■ What this task involves: Output the full listing that appears below, exactly as it is presented.
BEGIN Material provided
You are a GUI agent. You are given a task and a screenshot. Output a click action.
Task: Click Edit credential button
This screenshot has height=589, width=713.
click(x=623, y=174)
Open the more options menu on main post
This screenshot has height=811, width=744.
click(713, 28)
END Material provided
■ Task solution:
You are a GUI agent. You are given a task and a screenshot. Output a click action.
Task: Click Edit credential button
This screenshot has height=589, width=713.
click(x=623, y=174)
Open the more options menu on main post
This screenshot has height=811, width=744.
click(713, 28)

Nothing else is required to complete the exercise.